MasukSetelah meninggalkan kediaman Neil, Maja kembali ke mobilnya dan mengemudi pulang menuju RosenGarden. Ia mencoba menenangkan diri, tapi pikirannya tetap berkecamuk.
Tak lama kemudian, ponselnya berdering. Layar menampilkan nama Zoey.
“Zoey, ada apa?” tanya Maja.
“Bu Pennyfeather, saham yang dibeli oleh pihak lain sudah mencapai sepuluh persen,” suara Zoey terdengar serius. “Mereka sudah bisa menghadiri rapat dewan besok.”
Maja mengerutkan kening. Dengan kepemilikan saham sebesar itu, pihak lain sudah bisa ikut menentukan arah perusahaan. Jika mereka terus membeli, Pennyfeather Group bisa saja sepenuhnya jatuh ke tangan mereka.
“Tapi aneh,” lanjut Zoey. “Mereka hanya membeli sampai sepuluh persen lalu berhenti. Seperti menunggu sesuatu.”
Meski baru bekerja, Zoey sangat cekatan. Maja merasa lega telah memilihnya. “Baik, kamu istirahat dulu, ya.”
Setelah menutup telepon, Maja melihat pesan masuk dari Carlene.
“Saham sudah sepuluh persen. Banyak pemegang saham di perusahaanmu masih menghubungiku. Kau benar-benar gagal, tak mampu menjaga satu pun pemegang saham.”
Maja hanya diam. Setelah mandi, pesan baru masuk dari Carlene.
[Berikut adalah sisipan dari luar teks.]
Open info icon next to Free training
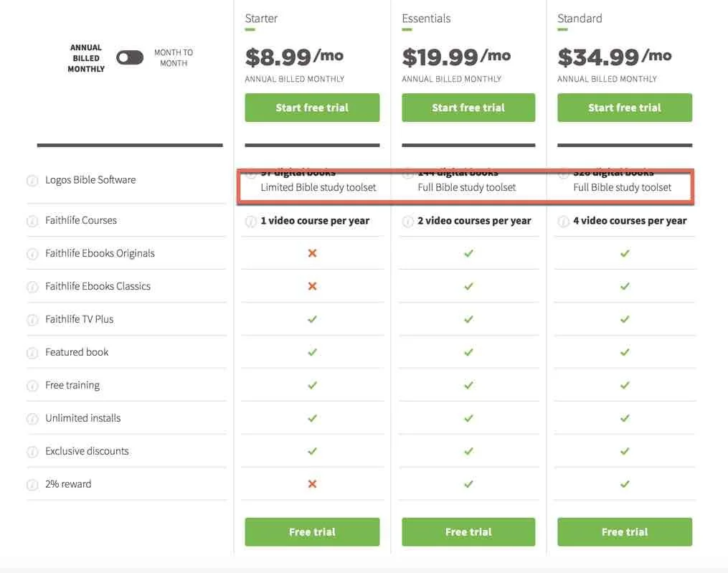 point(32,386)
“Sama seperti dulu, berlututlah padaku dan minta maaf sebelum jam sembilan malam besok. Mungkin aku akan mempertimbangkan untuk menyelamatkan perusahaanmu.”
Maja tersenyum sinis. Carlene memang suka bermain permainan ini—mengancam dengan kata-kata manis palsu.
Ia membayangkan jika benar-benar berlutut dan memohon pada Carlene, pasti wanita itu akan berpura-pura angkuh, menghina dan merendahkannya, lalu dengan santai mengatakan, “Aku cuma sedang memikirkan apakah akan menyelamatkanmu; sekarang sudah kupikirkan, aku tidak akan menyelamatkan perusahaanmu.” Itulah sifat Carlene.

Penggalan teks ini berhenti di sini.